Scotland’s geographical borders could not contain this enthusiasm, and news of the Covenant quickly spread to those settled outside of the homeland. In January 1950, as the total number of signatures was estimated to stand at around 700,000, the Singapore Free Press informed readers of the campaign’s progress, drawing upon romanticised notions of Scotland to do so. ‘A flame of nationalism is at present sweeping Scotland. From castles among the heather covered mountains to the tenements and middle-class homes of the cities, it is spreading like the Fiery Cross which once rallied the scattered clans’ (Singapore Free Press, 3 January 1950). Yet many Scots in Singapore were not content with being passive observers and felt that they had the right to be heard. Early reports in the press illustrate that although they had begun to voice their opinions, the efforts of those Scottish residents were perhaps somewhat muted. ‘Scots here may sign Covenant’, the Straits Times cautiously reported of the movement in May 1950.
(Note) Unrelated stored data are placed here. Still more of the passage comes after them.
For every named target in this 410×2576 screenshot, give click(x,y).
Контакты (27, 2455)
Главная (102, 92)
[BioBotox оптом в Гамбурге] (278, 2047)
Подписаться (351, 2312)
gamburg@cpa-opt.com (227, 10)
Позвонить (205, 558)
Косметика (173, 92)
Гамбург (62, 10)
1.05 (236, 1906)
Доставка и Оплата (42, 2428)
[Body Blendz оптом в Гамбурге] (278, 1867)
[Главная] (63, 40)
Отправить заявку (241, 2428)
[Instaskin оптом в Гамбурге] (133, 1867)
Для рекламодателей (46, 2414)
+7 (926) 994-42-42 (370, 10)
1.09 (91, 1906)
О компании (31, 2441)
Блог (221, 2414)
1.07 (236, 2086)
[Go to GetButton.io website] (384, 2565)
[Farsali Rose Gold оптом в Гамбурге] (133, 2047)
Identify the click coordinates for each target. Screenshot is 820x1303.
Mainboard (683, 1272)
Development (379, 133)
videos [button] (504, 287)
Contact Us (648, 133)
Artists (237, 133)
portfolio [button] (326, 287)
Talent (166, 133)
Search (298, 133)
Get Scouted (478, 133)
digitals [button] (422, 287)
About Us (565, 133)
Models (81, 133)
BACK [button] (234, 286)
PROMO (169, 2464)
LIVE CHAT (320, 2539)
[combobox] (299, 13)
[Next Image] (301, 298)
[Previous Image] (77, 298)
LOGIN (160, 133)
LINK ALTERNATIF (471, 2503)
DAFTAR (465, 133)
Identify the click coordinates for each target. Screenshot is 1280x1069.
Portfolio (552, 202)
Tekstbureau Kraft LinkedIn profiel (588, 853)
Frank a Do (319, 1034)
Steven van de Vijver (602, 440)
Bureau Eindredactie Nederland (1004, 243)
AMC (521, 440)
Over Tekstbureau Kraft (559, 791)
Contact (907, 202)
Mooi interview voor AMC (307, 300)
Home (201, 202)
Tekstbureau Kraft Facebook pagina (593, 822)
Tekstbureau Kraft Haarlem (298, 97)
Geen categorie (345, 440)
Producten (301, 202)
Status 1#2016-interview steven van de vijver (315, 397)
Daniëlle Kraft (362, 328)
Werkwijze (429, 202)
However, within a matter of weeks, evidence emerges of more stringent efforts. On the inside page of the Straits Times, amongst advertisements for Harpic cleaner and Alka Seltzer—‘the best relief from that “ache-all-over” feeling’—a short notice could be found, placed by the Singapore St Andrew’s Society. ‘Through the kindness of Robinson & Co., Raffles Square, the Scottish Covenant may now be signed by Scotsmen and Scotswomen interested, whether members of this Society or not’ ( Straits Times, 14 June 1950). Within one month of this advertisement the Singapore Free Press once again picked up on the story, on this occasion reporting that ‘72 Singapore Scotsmen have signed their names to the Scottish Covenant’ (Singapore Free Press, 4 July 1950). Collected in the diaspora, the 72 signatures were then returned to Scotland. However, A.A. Ewing, Chieftain of the St Andrew’s Society, could not guarantee whether the signatures would be ‘included in the desired 2,000,000 names which the Scottish National Assembly hopes to present at Whitehall’. Yet, the value of this collection of names could be counted in other ways. For the Singapore St Andrew’s Society, ‘these signatures will show the Assembly that there is strong sympathy for the movement abroad’. Of course, the fundamental aim of the Scottish Covenant for which there was ‘strong sympathy’ in Singapore was considerably more diluted than the aim of Yes Scotland. Nevertheless, the actions of the ‘72 Singapore Scots’ demonstrates that in the 1950s many Scots, though far from home, had an appetite for change.